Repentinamente, lembro-me da morte de Tris. Foi uma arma de fogo que a matou.

- Muito legal! Talvez se David tivesse uma arma dessas nas mãos, não precisaria ter matado Tris. - falo automaticamente, tomado por uma raiva ao lembrar dele. Os próximos segundos são tomados por um denso silêncio.

- Realmente seria de muita utilidade... continuem com esse projeto. - diz Christina com uma voz calma, apoiando uma mão em meu ombro.

Christina tem sido uma boa amiga, mas jamais pensaria nela como algo mais. Nem sei se um dia amarei uma mulher novamente. Mesmo que tudo entre Tris e eu tenha sido muito rápido, foi muito intenso e isso faz com que eu me sinta um cara de sorte, pois muitas pessoas não encontraram o amor nem mesmo dessa forma. Eu encontrei o amor da minha vida - Beatrice Prior - e não preciso de mais ninguém. Só preciso dela.

Eu bebo enquanto os outros conversam e se batem em brincadeiras. Eles já devem ter se acostumado com a minha companhia dessa maneira e Christina já entende que quando estou em uma crise não quero a aproximação nem a consolação de ninguém. Tudo que eu quero é ver Beatrice outra vez. Só mais uma vez.

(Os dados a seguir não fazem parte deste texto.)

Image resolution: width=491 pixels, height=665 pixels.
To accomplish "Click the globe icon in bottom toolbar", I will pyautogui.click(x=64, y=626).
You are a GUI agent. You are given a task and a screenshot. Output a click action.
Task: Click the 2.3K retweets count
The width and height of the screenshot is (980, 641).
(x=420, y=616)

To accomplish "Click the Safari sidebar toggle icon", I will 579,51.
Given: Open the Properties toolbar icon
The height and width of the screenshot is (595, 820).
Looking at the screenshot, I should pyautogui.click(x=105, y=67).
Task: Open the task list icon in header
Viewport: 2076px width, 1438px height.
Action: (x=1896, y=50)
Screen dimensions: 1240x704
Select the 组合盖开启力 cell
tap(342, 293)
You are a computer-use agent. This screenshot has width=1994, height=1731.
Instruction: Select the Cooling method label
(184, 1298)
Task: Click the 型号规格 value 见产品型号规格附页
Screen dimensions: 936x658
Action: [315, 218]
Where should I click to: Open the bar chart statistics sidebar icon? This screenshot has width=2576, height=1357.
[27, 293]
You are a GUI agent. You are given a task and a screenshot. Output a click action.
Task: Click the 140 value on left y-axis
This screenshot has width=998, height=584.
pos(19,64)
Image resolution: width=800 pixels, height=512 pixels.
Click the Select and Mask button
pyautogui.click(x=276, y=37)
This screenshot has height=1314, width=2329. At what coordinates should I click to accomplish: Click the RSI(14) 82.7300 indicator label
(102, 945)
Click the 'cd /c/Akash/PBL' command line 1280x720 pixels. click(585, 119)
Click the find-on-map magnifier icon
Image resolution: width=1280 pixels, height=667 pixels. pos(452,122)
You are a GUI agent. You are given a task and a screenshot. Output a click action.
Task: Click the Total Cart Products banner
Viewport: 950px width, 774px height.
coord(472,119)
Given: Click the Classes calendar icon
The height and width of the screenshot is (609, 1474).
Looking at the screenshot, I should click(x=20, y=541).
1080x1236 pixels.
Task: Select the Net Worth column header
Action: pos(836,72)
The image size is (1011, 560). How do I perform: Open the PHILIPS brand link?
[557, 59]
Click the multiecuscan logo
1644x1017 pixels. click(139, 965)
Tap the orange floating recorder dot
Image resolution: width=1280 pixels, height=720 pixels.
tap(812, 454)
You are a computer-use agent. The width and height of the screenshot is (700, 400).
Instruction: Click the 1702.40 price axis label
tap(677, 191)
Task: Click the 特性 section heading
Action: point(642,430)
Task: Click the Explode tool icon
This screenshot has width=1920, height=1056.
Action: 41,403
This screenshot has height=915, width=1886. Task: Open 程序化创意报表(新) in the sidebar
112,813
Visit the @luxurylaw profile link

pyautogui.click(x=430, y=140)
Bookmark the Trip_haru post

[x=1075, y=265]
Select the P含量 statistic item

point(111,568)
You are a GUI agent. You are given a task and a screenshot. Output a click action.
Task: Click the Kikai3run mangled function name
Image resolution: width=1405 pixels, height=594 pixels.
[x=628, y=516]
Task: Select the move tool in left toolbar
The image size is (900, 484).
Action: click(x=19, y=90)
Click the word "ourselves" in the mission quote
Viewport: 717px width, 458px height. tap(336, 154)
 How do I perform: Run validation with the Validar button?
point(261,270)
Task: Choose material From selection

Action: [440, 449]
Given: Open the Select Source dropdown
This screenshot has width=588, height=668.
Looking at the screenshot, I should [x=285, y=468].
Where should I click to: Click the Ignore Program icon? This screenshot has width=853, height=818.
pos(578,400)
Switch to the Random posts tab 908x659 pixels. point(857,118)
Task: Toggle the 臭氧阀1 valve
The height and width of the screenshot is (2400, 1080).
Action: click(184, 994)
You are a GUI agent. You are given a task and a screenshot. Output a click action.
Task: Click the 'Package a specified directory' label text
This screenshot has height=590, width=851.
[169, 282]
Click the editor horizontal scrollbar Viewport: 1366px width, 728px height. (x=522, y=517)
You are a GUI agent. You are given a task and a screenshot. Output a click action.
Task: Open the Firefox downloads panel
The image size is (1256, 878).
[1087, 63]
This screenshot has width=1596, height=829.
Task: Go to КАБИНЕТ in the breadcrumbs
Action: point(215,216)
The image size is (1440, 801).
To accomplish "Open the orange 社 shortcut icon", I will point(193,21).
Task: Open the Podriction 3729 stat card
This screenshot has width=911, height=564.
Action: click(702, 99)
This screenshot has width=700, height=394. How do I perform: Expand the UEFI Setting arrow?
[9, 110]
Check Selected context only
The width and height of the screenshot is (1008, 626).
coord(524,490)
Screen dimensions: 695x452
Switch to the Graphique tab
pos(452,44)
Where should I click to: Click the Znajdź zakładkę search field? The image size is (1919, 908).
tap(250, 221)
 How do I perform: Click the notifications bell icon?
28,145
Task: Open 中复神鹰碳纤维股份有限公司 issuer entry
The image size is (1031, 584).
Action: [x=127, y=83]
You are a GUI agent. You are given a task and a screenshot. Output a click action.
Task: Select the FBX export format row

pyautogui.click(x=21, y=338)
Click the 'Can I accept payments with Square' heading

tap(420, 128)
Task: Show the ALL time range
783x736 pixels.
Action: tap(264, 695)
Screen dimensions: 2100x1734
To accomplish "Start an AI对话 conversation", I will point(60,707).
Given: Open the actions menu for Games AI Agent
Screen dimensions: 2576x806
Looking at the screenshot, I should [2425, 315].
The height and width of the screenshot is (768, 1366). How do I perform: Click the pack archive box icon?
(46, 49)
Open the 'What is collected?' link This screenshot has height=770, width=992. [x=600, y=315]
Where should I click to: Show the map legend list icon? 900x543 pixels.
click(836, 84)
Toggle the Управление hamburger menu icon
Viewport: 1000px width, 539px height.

Quando nosso momento entre amigos acaba, volto sozinho para meu apartamento, já que nenhum deles mora próximo de mim. Minha mãe se mudou para a sede da franqueza, onde fica o governo de Chicago e onde Johanna também mora junto com todas as pessoas que formam o governo. Somente eu não moro lá, mas, como trabalho lá, vejo minha mãe e todos os outros diariamente.

Um vento repentino toca o meu rosto, o inverno está acabando e já não neva mais. Porém, o ar continua muito frio, com exceção desse vento que foi quente e macio. Por um momento reconheço aquele toque. É ela. Mas sei que é só o meu cérebro me pregando peças. Ela se foi.